Trexima Demonstrated Migraine-Free Response Across Multiple Attacks
Trexima, when taken early, was nearly twice as effective as placebo in eliminating all traditional migraine symptoms at two and four hours across multiple attacks with just one tablet.
The findings will be presented tomorrow at the 49th Annual Scientific Meeting of the American Headache Society.
In addition to head pain, migraine attacks often include nausea, vomiting and sensitivity to light or sound, making it difficult for sufferers to participate in daily activities. Most migraine studies focus on pain relief or pain-freedom, which only assesses head pain. This is one of the few studies to measure migraine-free response across multiple attacks, which is significant because it means that the associated symptoms of migraine, as well as the head pain, are gone.
"I believe this key endpoint will have more meaning to patients, as it measures when the whole migraine is gone rather than just the head pain," said Dr. Paul Winner, lead author and director of the Palm Beach Headache Center. "In these studies we found Trexima consistently eliminated migraine symptoms in more patients without the need for rescue medication."
Trexima, the proposed brand name for a single tablet containing sumatriptan 85 mg formulated with RT Technology(TM) and naproxen sodium 500 mg, is currently under review by the FDA for the acute treatment of migraines in adults.
The data are from two identical multi-center, double-blind, placebo- controlled cross-over studies of adult migraine sufferers. Migraine-freeresponse is defined as freedom from migraine pain, nausea, vomiting, sensitivity to light and sound, and without the use of rescue medication at or before the time points specified. Subjects were randomized to one of five sequence groups and instructed to treat four migraine attacks. Patients in four groups received Trexima in three of four attacks and placebo in the remaining attack. Patients in the fifth group received Trexima for all four attacks.
In each study, approximately 40 percent of patients taking Trexima were migraine-free at two hours, compared to about 20 percent on placebo. At four hours, about two-thirds of patients taking Trexima were migraine-free, compared to about one-third of those on placebo.

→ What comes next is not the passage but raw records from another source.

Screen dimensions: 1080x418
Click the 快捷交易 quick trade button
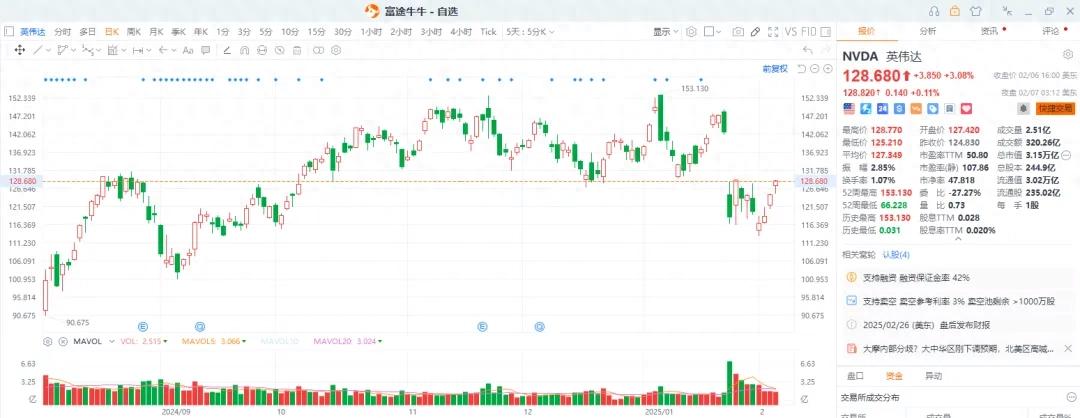pyautogui.click(x=1056, y=108)
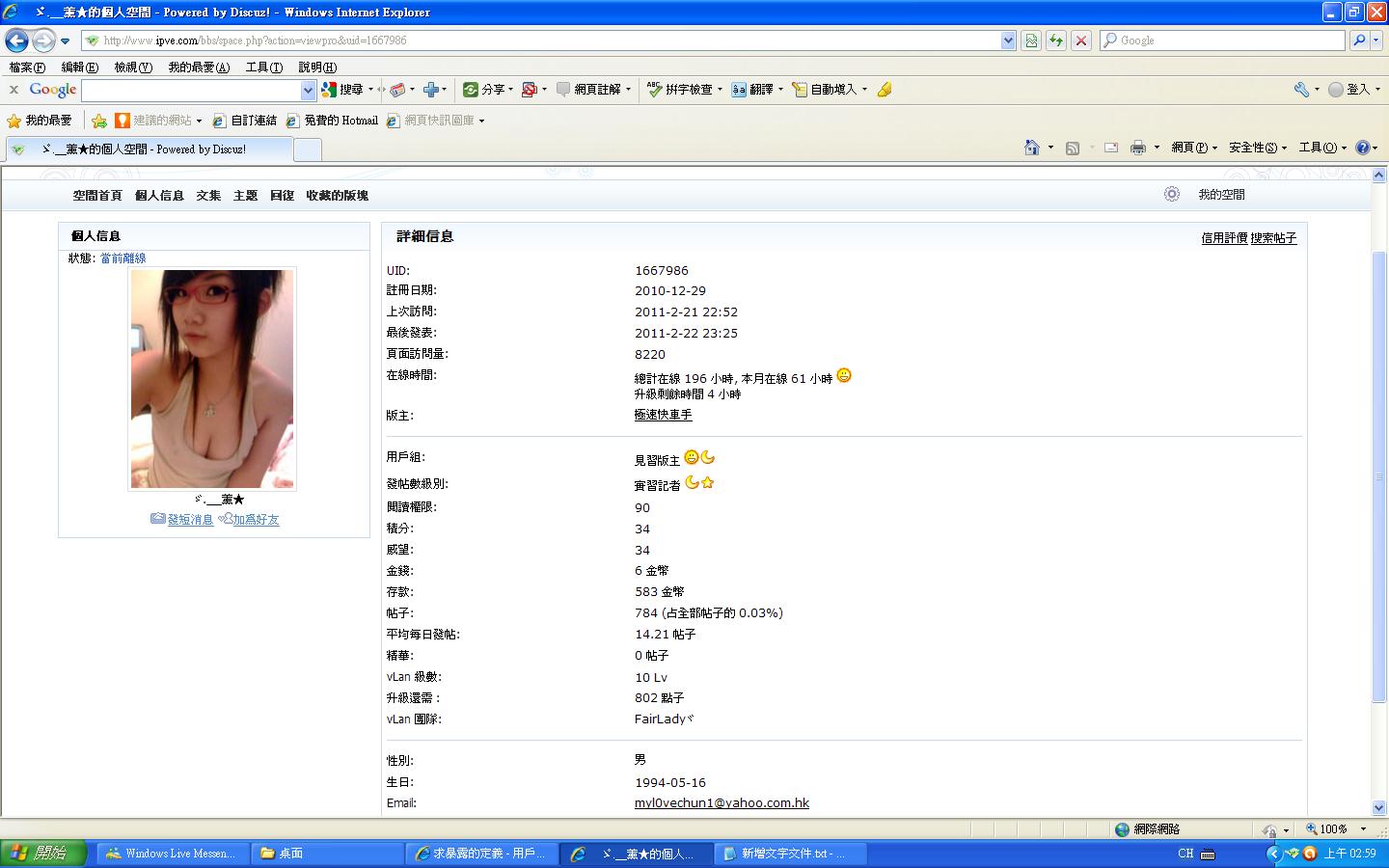Click the RSS feeds icon
The width and height of the screenshot is (1389, 868).
(x=1072, y=148)
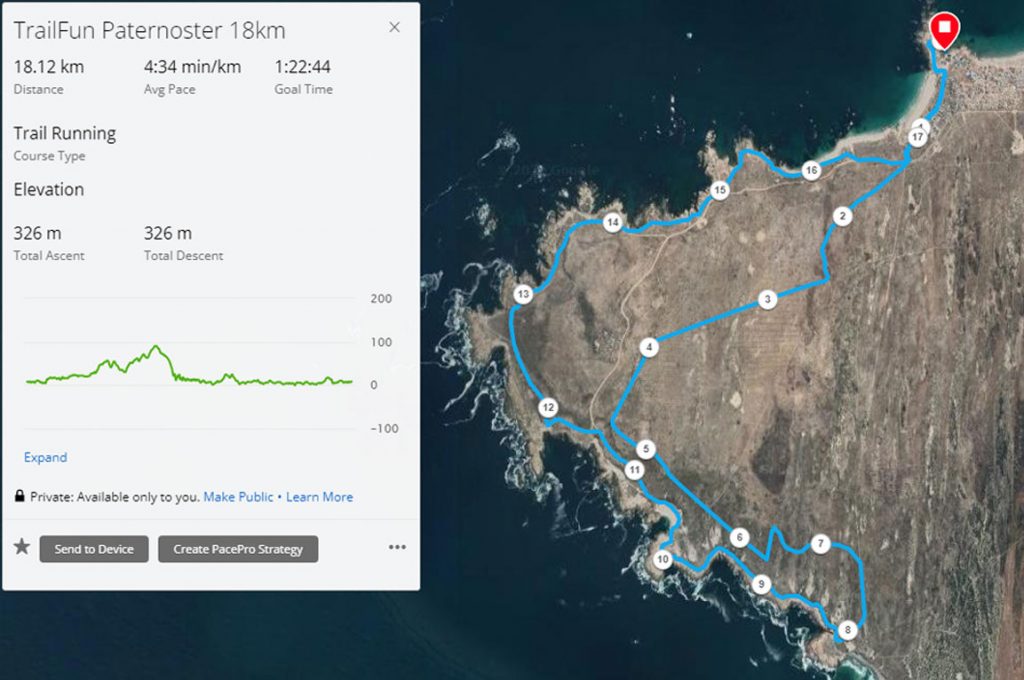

In more than 1,100 patients treating more than 3,300 attacks, the overall adverse event rate, corrected for attack, was 9 percent and 7 percent in Study 1 and 13 percent and 9 percent in Study 2, for Trexima and placebo, respectively. Adverse events reported in at least 2 percent of patients within 72 hours of taking Trexima were nausea, dizziness, dry mouth, somnolence and fatigue.
Imitrex is a prescription medication indicated for the acute treatmentof migraine in adults. Imitrex should only be used when a clear diagnosis of migraine has been established. Patients should not take Imitrex if they have certain types of heart disease, history of stroke or TIAs, peripheral vascular disease, Raynaud syndrome, or blood pressure that is uncontrolled. Patients with risk factors for heart disease, such as high blood pressure, high cholesterol, diabetes or smoking, should be evaluated by a doctor before taking Imitrex. Very rarely, certain people, even some without heart disease, have had serious heart related problems. Patients who are pregnant, nursing, or taking medications should talk to their doctor.
Naproxen sodium is a non-steroidal anti-inflammatory drug (NSAID) and is contained in Anaprox, Anaprox DS, Naprelan, Aleve and in a number of over-the-counter medications. Naproxen sodium is indicated for the treatment of rheumatoid arthritis, osteoarthritis, ankylosing spondylitis and juvenile arthritis. It is also indicated for the treatment of tendinitis, bursitis, acute gout and for the management of pain and primary dysmenorrhea. Naproxen-containing products should not be used by patients who have had allergic reactions to any product containing naproxen, nor in patients with asthma and nasal polyps in whom aspirin or other NSAIDs induce an exacerbation of asthma. Patients who have a history of peptic ulcer or gastrointestinal bleeding, kidney problems, uncontrolled hypertension or heart failure should consult a physician before using naproxen-containing medications. NSAIDs may cause increased risk of serious cardiovascular thrombotic events, myocardial infarction and stroke. This risk may increase with duration of use and in patients with cardiovascular disease or risk factors for cardiovascular disease. Serious gastrointestinal toxicity such as bleeding, ulceration and perforation can occur at any time in patients treated chronically with NSAID therapy and physicians should remain alert for such effects even in the absence of previous GI tract symptoms. Patients who are pregnant or are nursing should consult a physician before use of a naproxen-containing medication.